## What is needed
Rewrite the rows below with "checkmark" changed to "tick mark" and nothing else altered. Leave the pictures out of your answer.

## Given data
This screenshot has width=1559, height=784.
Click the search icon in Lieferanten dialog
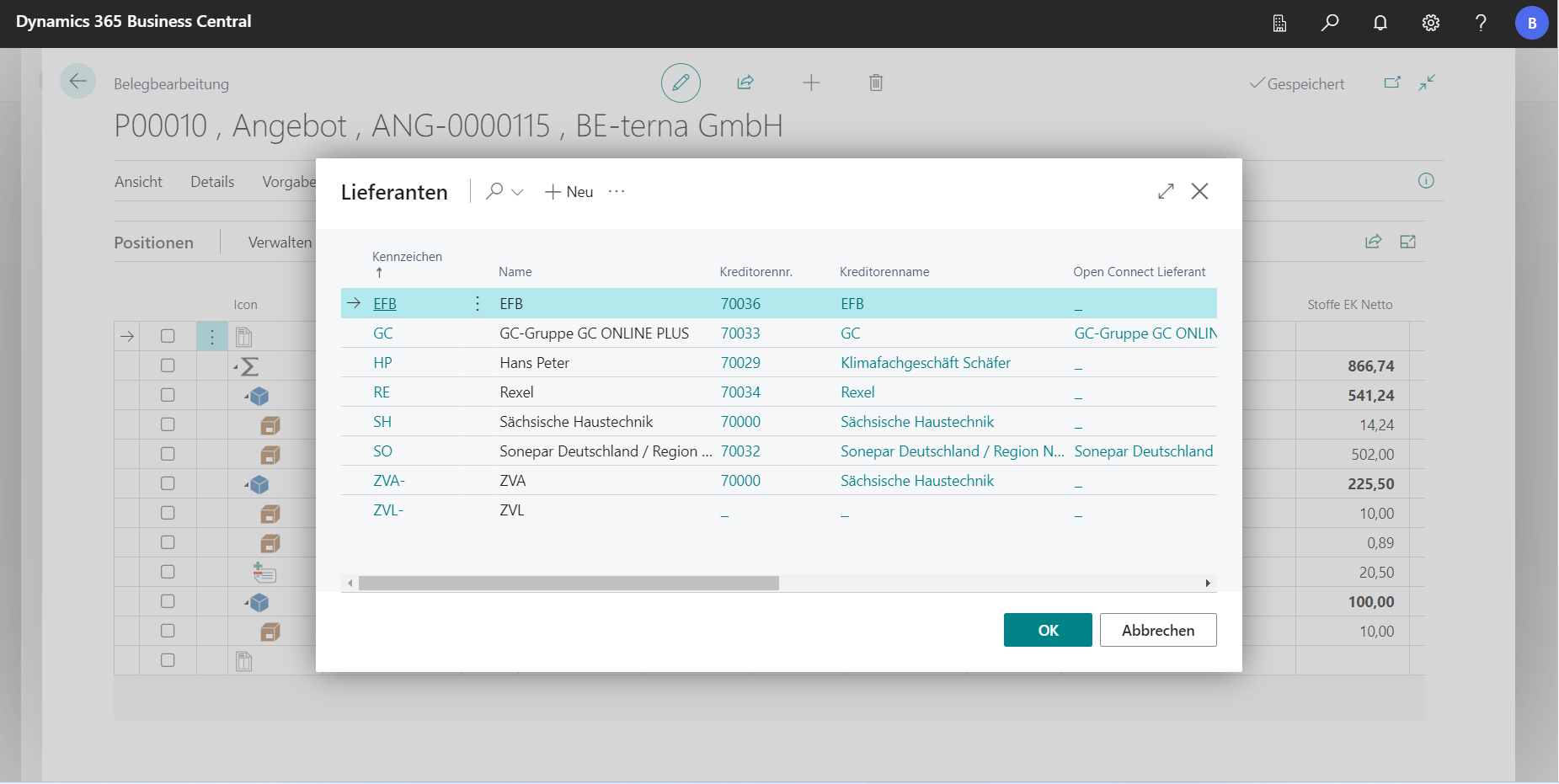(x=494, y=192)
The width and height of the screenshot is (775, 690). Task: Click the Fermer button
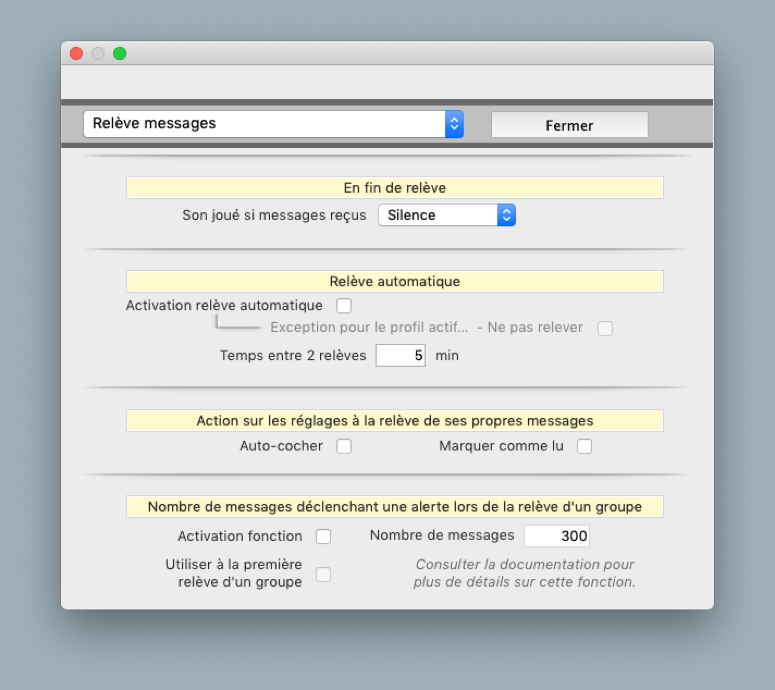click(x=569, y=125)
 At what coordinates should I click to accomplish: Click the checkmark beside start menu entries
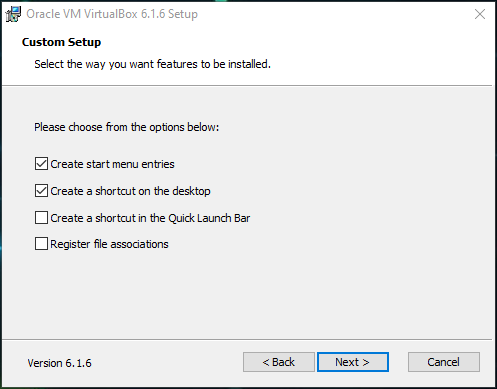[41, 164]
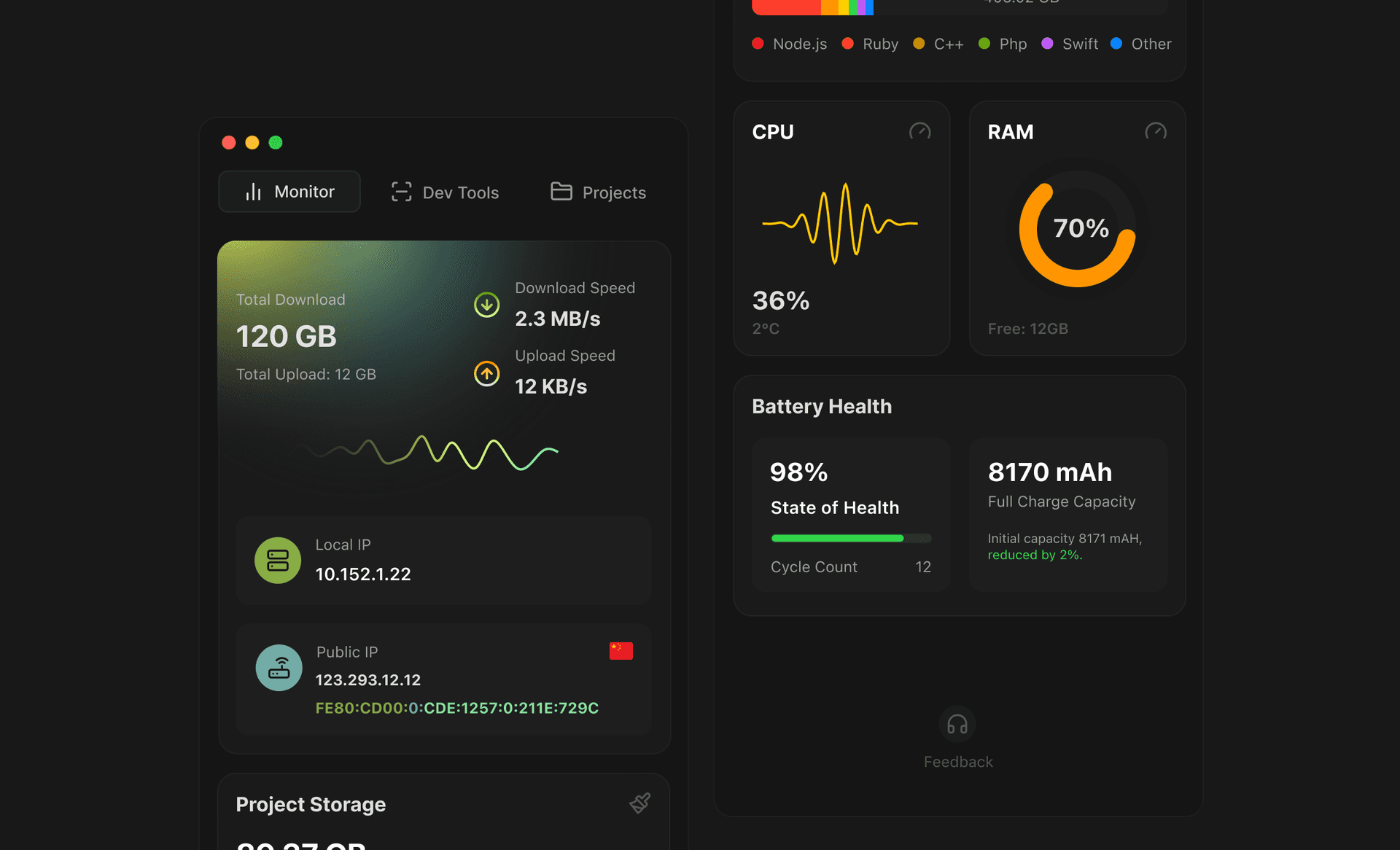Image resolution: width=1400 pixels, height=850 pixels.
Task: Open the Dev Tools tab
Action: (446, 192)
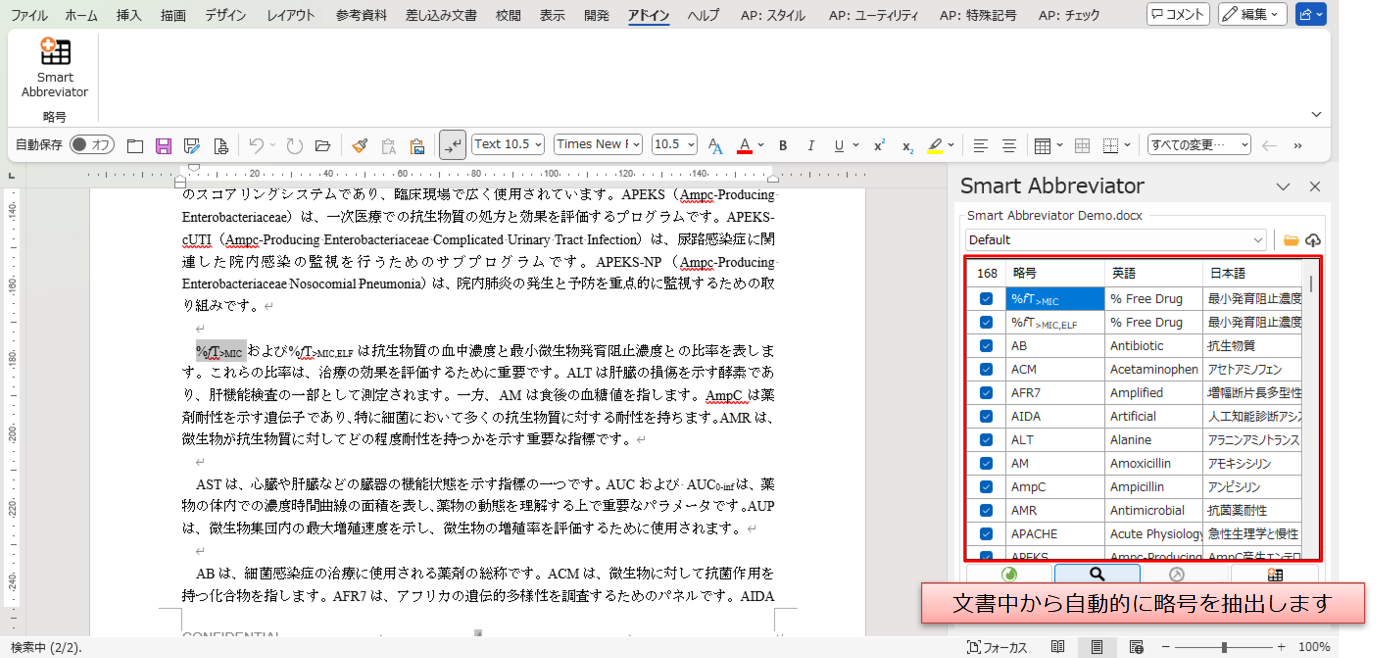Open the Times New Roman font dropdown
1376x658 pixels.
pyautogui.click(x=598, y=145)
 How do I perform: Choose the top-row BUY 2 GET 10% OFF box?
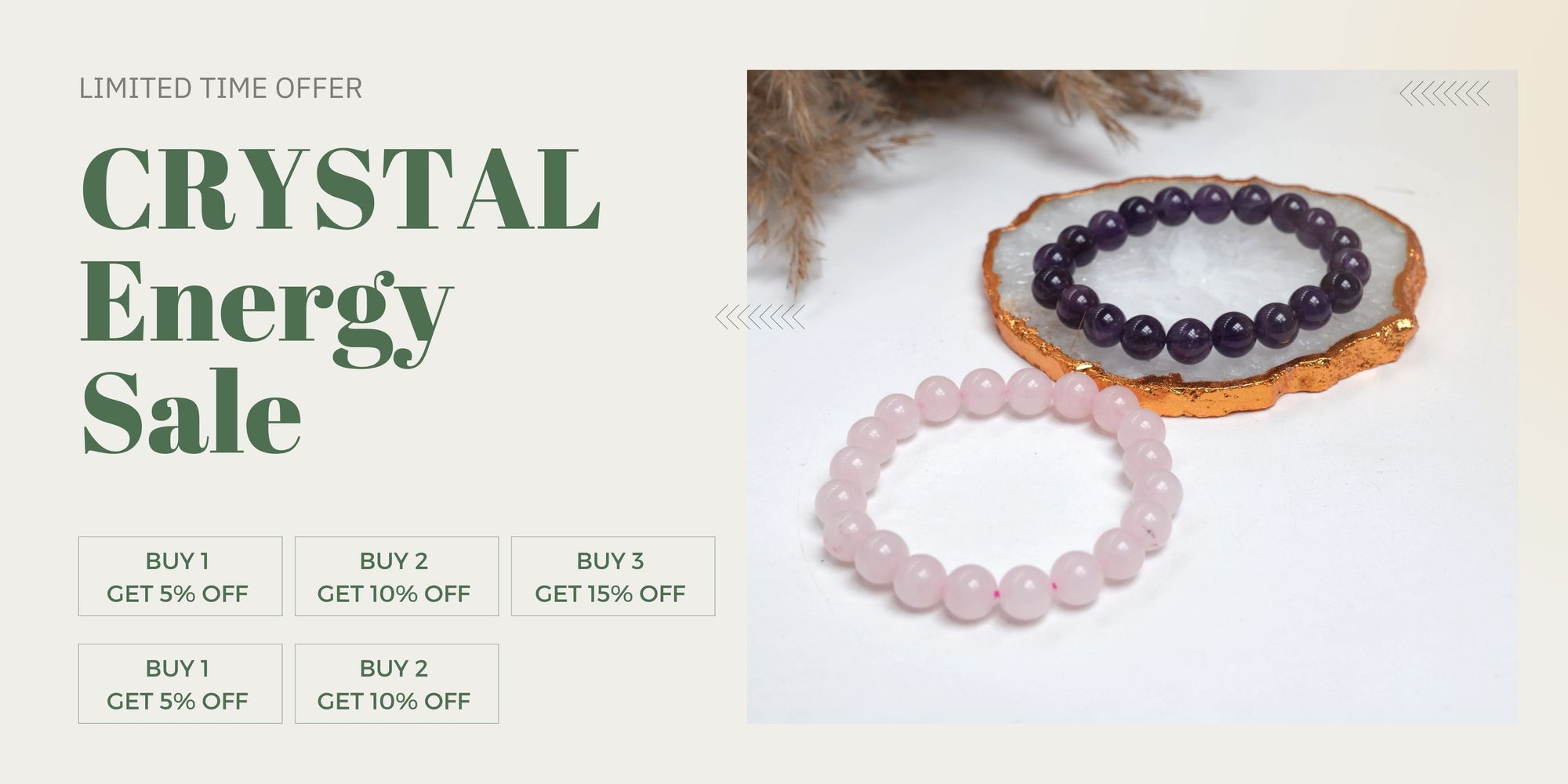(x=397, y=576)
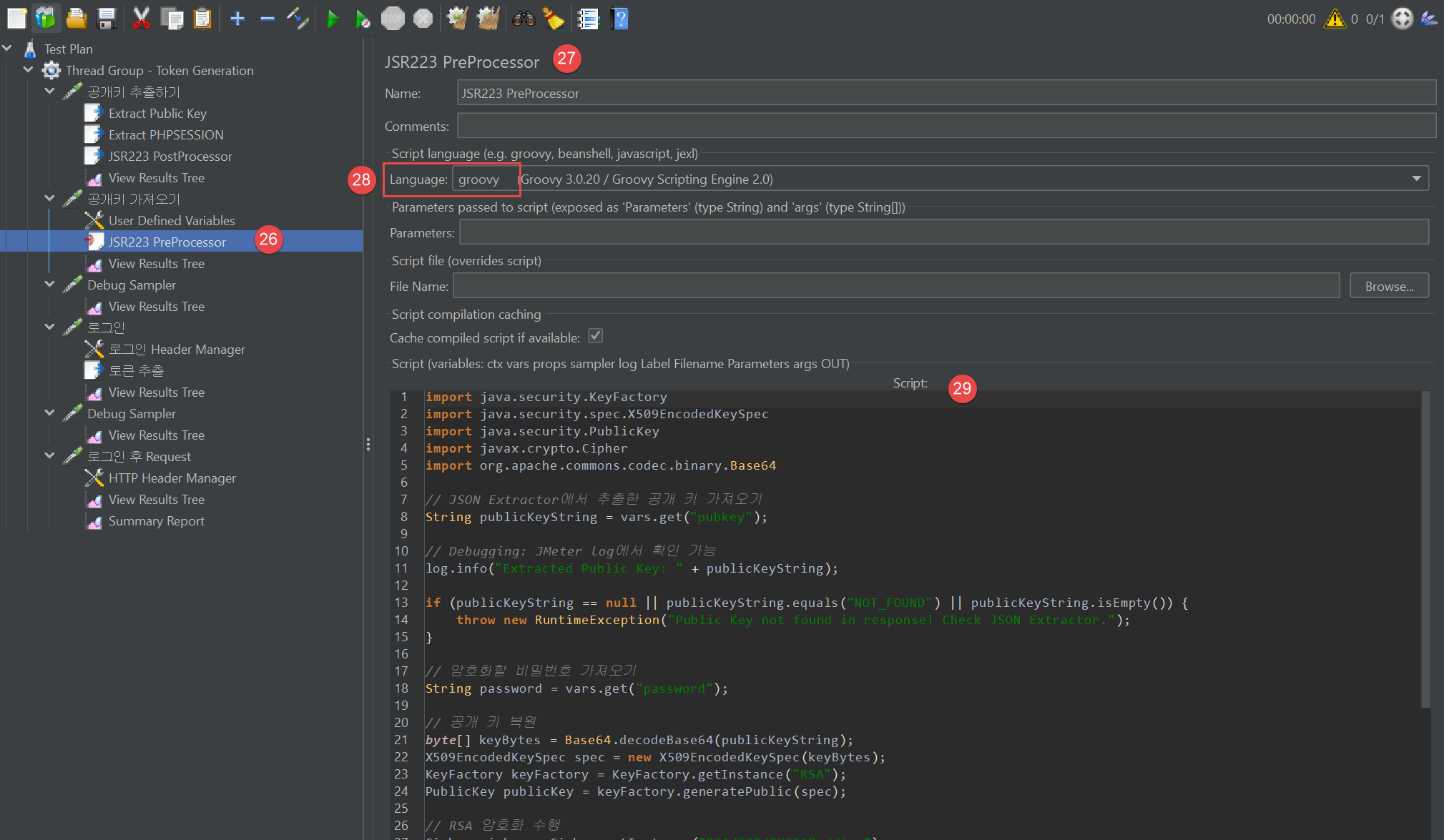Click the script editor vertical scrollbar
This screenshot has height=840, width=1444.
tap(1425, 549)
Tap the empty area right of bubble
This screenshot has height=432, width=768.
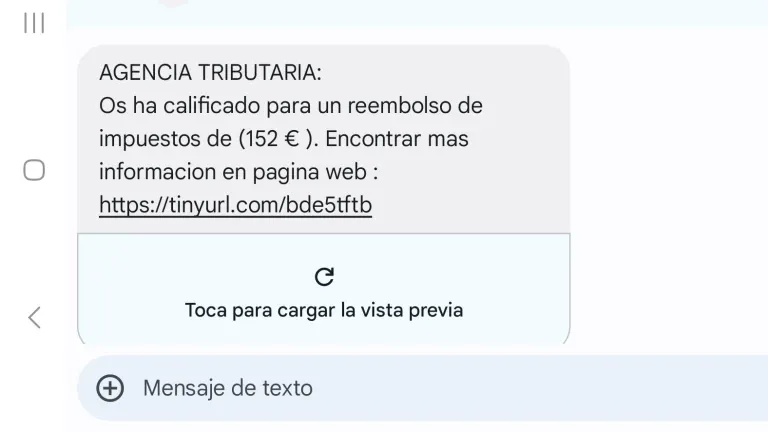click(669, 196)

## Answer to this problem
This screenshot has width=1559, height=784.
Click the search icon in Lieferanten dialog
(x=494, y=192)
The width and height of the screenshot is (775, 690). Task: Click the Fermer button
click(x=569, y=125)
 At what coordinates should I click to accomplish: Click the tick mark beside start menu entries
[41, 164]
Image resolution: width=1400 pixels, height=850 pixels.
Task: Open the Dev Tools tab
Action: (446, 192)
Open the Times New Roman font dropdown
1376x658 pixels.
pyautogui.click(x=598, y=145)
 How do I perform: Choose the top-row BUY 2 GET 10% OFF box?
(x=397, y=576)
Click the script editor vertical scrollbar
This screenshot has height=840, width=1444.
tap(1425, 549)
Tap the empty area right of bubble
This screenshot has height=432, width=768.
click(669, 196)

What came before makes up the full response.